▶ [Work to complete] Transcribe exactly each line of the entries, from the opening line to the line with "You are a computer-use agent.", with both of those lines included.
== == ==
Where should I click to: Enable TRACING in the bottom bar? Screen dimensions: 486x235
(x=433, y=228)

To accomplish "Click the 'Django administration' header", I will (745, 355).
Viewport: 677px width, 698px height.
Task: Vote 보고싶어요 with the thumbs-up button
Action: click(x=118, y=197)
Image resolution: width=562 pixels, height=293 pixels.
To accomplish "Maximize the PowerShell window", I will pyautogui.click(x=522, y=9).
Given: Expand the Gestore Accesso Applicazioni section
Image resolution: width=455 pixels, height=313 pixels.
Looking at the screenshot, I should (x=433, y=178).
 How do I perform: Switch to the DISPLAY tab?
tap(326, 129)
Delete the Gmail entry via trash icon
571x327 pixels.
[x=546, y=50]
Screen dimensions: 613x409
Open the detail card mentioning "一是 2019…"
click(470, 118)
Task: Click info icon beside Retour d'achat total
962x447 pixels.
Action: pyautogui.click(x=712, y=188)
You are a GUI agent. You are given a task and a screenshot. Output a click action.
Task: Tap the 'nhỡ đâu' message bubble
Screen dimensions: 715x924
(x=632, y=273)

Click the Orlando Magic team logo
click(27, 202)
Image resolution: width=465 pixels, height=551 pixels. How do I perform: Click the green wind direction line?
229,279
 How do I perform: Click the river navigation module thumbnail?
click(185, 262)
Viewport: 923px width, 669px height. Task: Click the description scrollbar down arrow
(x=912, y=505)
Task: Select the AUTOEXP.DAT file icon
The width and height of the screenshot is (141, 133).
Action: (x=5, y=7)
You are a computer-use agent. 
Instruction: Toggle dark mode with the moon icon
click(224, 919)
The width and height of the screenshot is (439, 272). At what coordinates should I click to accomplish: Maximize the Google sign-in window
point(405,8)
== == ==
▶ [Worked solution]
Where should I click to: Enable TRACING in the bottom bar? Screen dimensions: 486x235
(x=433, y=228)

To accomplish "Click the 'Django administration' header", I will (745, 355).
Viewport: 677px width, 698px height.
Task: Vote 보고싶어요 with the thumbs-up button
Action: click(x=118, y=197)
Image resolution: width=562 pixels, height=293 pixels.
To accomplish "Maximize the PowerShell window", I will pyautogui.click(x=522, y=9).
Given: Expand the Gestore Accesso Applicazioni section
Image resolution: width=455 pixels, height=313 pixels.
Looking at the screenshot, I should (x=433, y=178).
 How do I perform: Switch to the DISPLAY tab?
tap(326, 129)
Delete the Gmail entry via trash icon
571x327 pixels.
[x=546, y=50]
Screen dimensions: 613x409
Open the detail card mentioning "一是 2019…"
click(470, 118)
Task: Click info icon beside Retour d'achat total
962x447 pixels.
Action: pyautogui.click(x=712, y=188)
You are a GUI agent. You are given a task and a screenshot. Output a click action.
Task: Tap the 'nhỡ đâu' message bubble
Screen dimensions: 715x924
(x=632, y=273)

Click the Orlando Magic team logo
click(27, 202)
Image resolution: width=465 pixels, height=551 pixels. How do I perform: Click the green wind direction line?
229,279
 How do I perform: Click the river navigation module thumbnail?
click(185, 262)
Viewport: 923px width, 669px height. Task: Click the description scrollbar down arrow
(x=912, y=505)
Task: Select the AUTOEXP.DAT file icon
The width and height of the screenshot is (141, 133).
Action: (x=5, y=7)
You are a computer-use agent. 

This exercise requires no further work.